“灵山茶娇贵,水温不能太高,九十度左右正好,投茶量也要讲究,多一分则浓,少一分则淡。”
只是言语间带着几分不易察觉的遗憾:
“我家里虽然有一斤灵山茶,但刚开始摸索的时候,没掌握好方法,前前后后浪费了不少好茶。”
“现在想起来还觉得心疼。”
陈刚没有回话,只是垂眸静看着刘文泡茶。
茶室里暖光融融,头顶的仿古木梁挂着一盏竹编宫灯,橘黄色的光晕透过雕花木窗的缠枝莲纹样筛下细碎的光斑,落在刘文手边那套素白的汝窑瓷具上,映得澄澈的茶汤愈发清亮剔透,连茶叶在水中舒展的姿态都清晰可见。
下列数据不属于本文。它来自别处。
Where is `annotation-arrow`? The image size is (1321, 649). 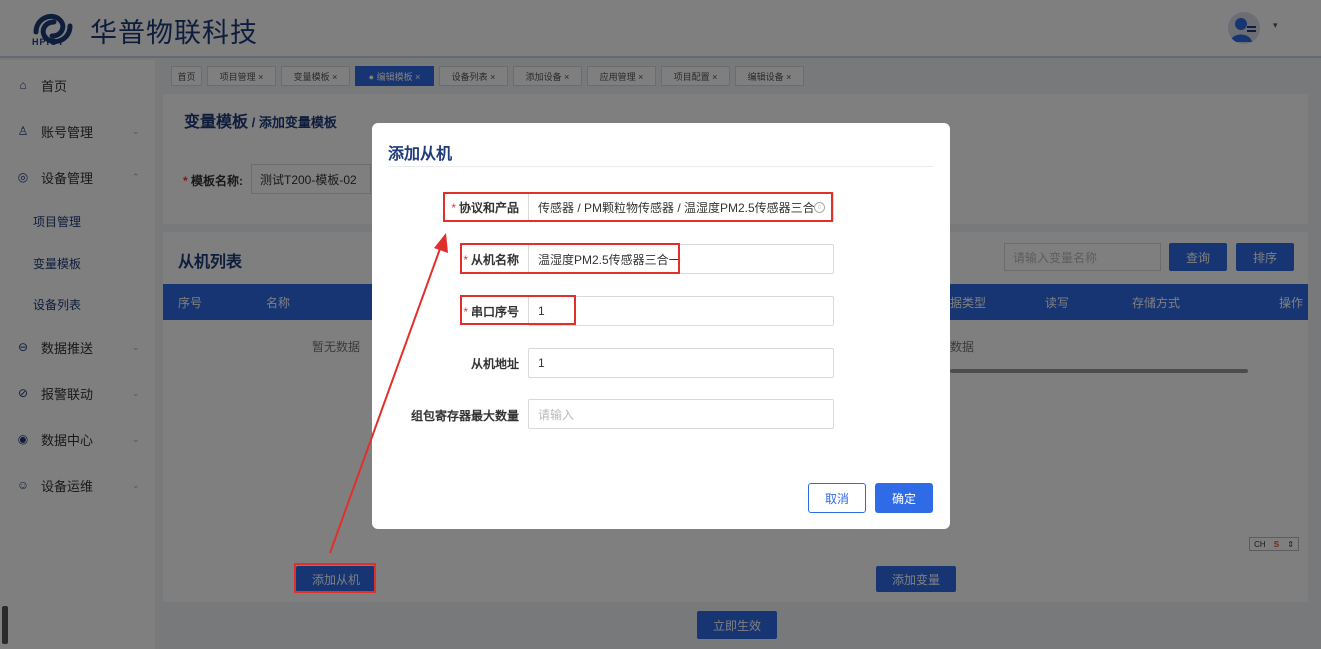 annotation-arrow is located at coordinates (388, 394).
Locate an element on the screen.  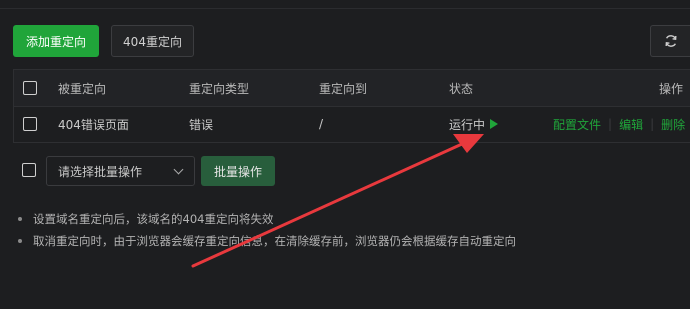
column-header-actions: 操作 is located at coordinates (672, 88).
他知道,眼前这位气质温润,略微有些偏软的中年男人,鬓角虽染了几缕浅霜,实则是星海集团手握重权的副总裁。
再过一年,便要彻底接过王腾的担子,执掌星海在零售业与国货联盟的所有核心业务。
莫名地,这人总给人一种说不出道不明的亲和感,说话时语速平缓,眼神专注,即便知晓其身居高位,也生不出半分疏离与压迫。
昨晚,王腾送走沈崇业的秘书时,夜色已漫过窗棂。
当即火急火燎地拨通电话催人加班,而第一个顶着夜色赶过来的,便是刘文夫妇。
陈刚也清楚,刘文的妻子王圆,正是星海集团铁面无私的财务总监。
比起刘文身上那股温润软和的气质,王圆的气场可要强势得多。
王圆短发,穿着一身剪裁利落的深灰色西装,衬得肩背挺拔,眉峰微微上挑,眼尾自带几分锐利,仿佛一柄藏在鞘中的刀,第一眼看去便透着“不好打交道”的凛冽,仿佛谁站在她面前,账本上的任何一个数字差错都逃不过她的眼睛,免不了要被她挑出几分不是来。
但转念一想,管钱的人若是心慈手软、好说话,以星海这般横跨多领域的庞大体量,财务上的窟窿怕是难以估量。
这般“刁难”与严苛,于公司而言,反倒成了最稳妥的保障。